To help Ukraine, Berkeley AI researchers provide machine learning methods and pretrained models to use any imagery interchangeably

It has become difficult to extract insights and actionable insights by manually processing hundreds of terabytes of data downlink from satellites to data centers.

Synthetic Aperture Radar (SAR) imagery is a type of active remote sensing in which a satellite sends pulses of microwave radar waves down to the Earth’s surface. These radar signals return to the satellite after being reflected by the Earth and any object. A SAR image is created by processing these pulses in time and space, with each pixel representing the superposition of several radar scatters. Radar waves penetrate clouds and illuminate the Earth’s surface even at night because the satellite is actively creating them.

They produce visuals that are sometimes contradictory and incompatible with modern computer vision systems. The three common effects are polarization, layover, and multipath.

  • The overlap effect occurs when radar beams reach the top of a structure before reaching the bottom. This makes the top of the object appear to overlap with the bottom.
  • When radar waves reflect off objects on the ground and bounce several times before returning to the SAR sensor, it is called multipath effects.
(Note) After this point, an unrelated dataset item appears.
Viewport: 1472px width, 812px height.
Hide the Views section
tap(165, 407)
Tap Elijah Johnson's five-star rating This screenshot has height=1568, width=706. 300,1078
Multi-path effects cause image elements to appear in multiple transformations in the final image.

Existing computer vision approaches based on typical RGB images are not designed to account for these impacts. Current techniques can be applied to SAR imagery but with lower performance and systemic errors that can only be addressed with a specific SAR approach.

During the current invasion of Ukraine, satellite imagery is a key source of intelligence. Many types of satellite images do not allow ground observation in Ukraine due to heavy cloud cover and attacks that frequently occur at night. Cloud-piercing Synthetic Aperture Radar (SAR) imagery is available, but requires expertise. Image analyzers are forced to rely on manual analysis, which is time-consuming and error-prone. Automating this time-consuming procedure would allow for real-time analysis, but current computer vision approaches based on RGB images do not sufficiently account for the phenomenology of SAR.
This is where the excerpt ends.